# My very unique CAAD 8 build



## Mr. IROC-Z (Mar 20, 2007)

Here is my latest creation.
Total weight is 14.02lbs

I am about 90% complete with the build. It turns out I ordered the wrong size for the front Deraileur. I thought it was 31.8, but I need a 34.9. Just waiting for it to come in.
I love the black and gold combination! I also kinda like not having any symbols on the bike, but I am not sure if I will remove the stickers from the wheels.

52cm CAAD 8 Frame- Powder Coated Black
-SRAM Red Shifters/Cranks/Deraileurs
-Nokon Cables
-KCNC Ceramic One piece Cassette
-Extralite seatpost
-Carbon Saddle
-Carbon one piece Handlebar
-Campy Shamal Wheelset
- Pedals; Crankbrothers 4ti
-KCNC Brakes


----------



## Dave Hickey (Jan 27, 2002)

very nice...the black and gold looks fantastic


----------



## ralph1 (May 20, 2006)

Bling, very bling. Looks fantastic.:thumbsup: 

cheers

Ralph


----------



## PigmyRacer (Oct 3, 2007)

Thats a nice looking bike. Are you planning on racing it?


----------



## Mr. IROC-Z (Mar 20, 2007)

PigmyRacer said:


> Thats a nice looking bike. Are you planning on racing it?


No racing for me....just nice weekend club rides. I took it out for a quick spin around the block and it is so quick! Feels very nimble and stiff!


----------



## STARNUT (Jun 19, 2005)

Pretty cool........

Reminds me of the Fairwheel Bikes 'Goldmember' project bike few a year or so ago.
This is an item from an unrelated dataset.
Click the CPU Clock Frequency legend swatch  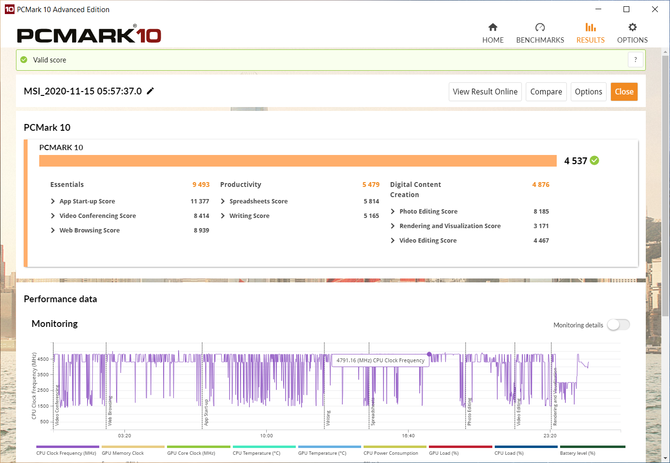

As an aside, you may want to ditch the stock pads in the KCNCs. I run the same brakes and those pads SuCk big time. Get some Swiss Stop green or black or just standard DA replacements. I love the brakes, the best lightweight stoppers under a grand (for brakes :lol but the pads are awful.

Starnut


----------



## Bill Silverman (Apr 2, 2007)

That saddle looks pretty ouch-ful. Having said that, I ride a Selle Italia SLR saddle, not much better, I guess.


----------



## tober1 (Feb 6, 2009)

Real Nice. 
I like that color combo a lot. I just got an old roadie that I'm going to do in the same style. 
This is good inspiration.


----------



## Lil Dale (Feb 19, 2009)

Very nice but I would remove the Campy stickers-I don't think it works with the red group.


----------



## Mr. IROC-Z (Mar 20, 2007)

Bill Silverman said:


> That saddle looks pretty ouch-ful. Having said that, I ride a Selle Italia SLR saddle, not much better, I guess.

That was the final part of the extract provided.